Molecule docking was carried out for each molecule, which provided a score according to the score function London dG. The lower the score, the more potent the predicted interaction. When the criterion was set to a score lower than -10, 707 compounds remained in Group 1 and 306 compounds remained in Group 2.

The top 4 compounds with the lowest docking scores (range - 18.2 to -15.0) among compounds from Model 1 or 2 are shown in Figure 3. Compounds 1 and 2 were large, exhibiting a large number of carbon atoms and few hydrophilic groups; both compounds completely filled up the hydrophobic pocket on the surface of PDZ. Compounds 3 and 4 interact with 2 residues of PDZ, Gly463 and Phe464, by hydrophobic bonds (Figure 4). These 2 residues also interact with the valine of E6C (Figure 1b), suggesting potential to inhibit the PBM–PDZ interaction. On the other hand, although the best compound from Model 3 or Model 4 showed a dock score of -17.4 (data not shown), no other compounds showed scores as low as compounds 1–4.

Figure 3

The best 4 compounds (1−4) with the lowest docking scores are shown. Compounds׳ IUPAC names, twodimensional structures and docking scores

Figure 4

The best 4 compounds (1−4) with the lowest docking scores are shown.
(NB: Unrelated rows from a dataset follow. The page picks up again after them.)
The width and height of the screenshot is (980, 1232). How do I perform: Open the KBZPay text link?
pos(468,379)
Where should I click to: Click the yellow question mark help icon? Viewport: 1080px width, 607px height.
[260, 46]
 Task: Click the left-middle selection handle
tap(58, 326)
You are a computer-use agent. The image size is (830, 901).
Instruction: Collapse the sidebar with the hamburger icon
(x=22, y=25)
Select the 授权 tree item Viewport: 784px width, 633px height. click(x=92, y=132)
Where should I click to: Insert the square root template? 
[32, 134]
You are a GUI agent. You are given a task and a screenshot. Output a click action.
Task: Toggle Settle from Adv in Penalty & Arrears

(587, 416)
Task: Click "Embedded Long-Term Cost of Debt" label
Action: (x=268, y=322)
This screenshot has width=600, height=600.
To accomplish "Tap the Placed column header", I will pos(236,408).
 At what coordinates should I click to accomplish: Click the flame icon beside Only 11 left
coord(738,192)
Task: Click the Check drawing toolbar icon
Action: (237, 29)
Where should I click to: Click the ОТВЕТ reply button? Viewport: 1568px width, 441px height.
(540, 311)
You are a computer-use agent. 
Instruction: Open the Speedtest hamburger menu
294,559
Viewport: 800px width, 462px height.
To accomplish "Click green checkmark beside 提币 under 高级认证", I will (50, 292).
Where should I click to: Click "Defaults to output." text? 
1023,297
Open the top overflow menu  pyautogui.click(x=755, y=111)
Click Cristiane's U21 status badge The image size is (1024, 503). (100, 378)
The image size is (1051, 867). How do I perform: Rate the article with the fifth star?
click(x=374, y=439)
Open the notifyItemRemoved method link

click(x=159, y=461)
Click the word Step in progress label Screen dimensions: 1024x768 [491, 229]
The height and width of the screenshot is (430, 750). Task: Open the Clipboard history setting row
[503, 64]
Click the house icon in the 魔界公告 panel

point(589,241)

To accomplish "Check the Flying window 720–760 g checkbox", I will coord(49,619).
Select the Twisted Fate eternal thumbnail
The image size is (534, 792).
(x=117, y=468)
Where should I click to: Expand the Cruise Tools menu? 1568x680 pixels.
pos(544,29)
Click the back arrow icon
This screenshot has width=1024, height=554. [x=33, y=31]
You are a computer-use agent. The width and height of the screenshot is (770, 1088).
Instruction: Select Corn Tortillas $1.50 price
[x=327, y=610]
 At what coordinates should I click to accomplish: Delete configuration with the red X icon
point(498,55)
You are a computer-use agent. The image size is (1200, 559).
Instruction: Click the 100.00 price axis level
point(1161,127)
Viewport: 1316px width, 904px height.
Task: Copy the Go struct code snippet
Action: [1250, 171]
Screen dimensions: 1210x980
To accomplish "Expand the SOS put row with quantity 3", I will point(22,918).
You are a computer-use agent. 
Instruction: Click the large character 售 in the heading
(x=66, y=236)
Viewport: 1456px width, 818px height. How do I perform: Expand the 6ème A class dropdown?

Left: chemical structures of the 4 compounds and the binding mode of the poses oriented toward PDZ. Right: two-dimensional representation of the interaction between the compounds and PDZ.

Conclusion

In order to reduce cervical carcinomas and other HPVs related diseases, there is a need to control HPV infection using a potential drug. However, to date no such drug has been approved. Therefore, it is of interest to study E6 PBM–PDZ interaction towards its inhibition using potential lead compounds. Thus, we report 4 pharmacophore models of E6C for small molecule screening. The top 4 potential compounds with features to inhibit this interaction were described. Furthermore, compared to compounds 1 and 2, compounds 3 and 4 are likely to be more active in biological assays and more suitable for further consideration, due to the fact that these compounds interact with residues Gly463 and Phe464 in PDZ. These two residues also interact with PBM in solution structure. Information on the specific mode of interaction will provide insight for the design of anti-HPV drugs.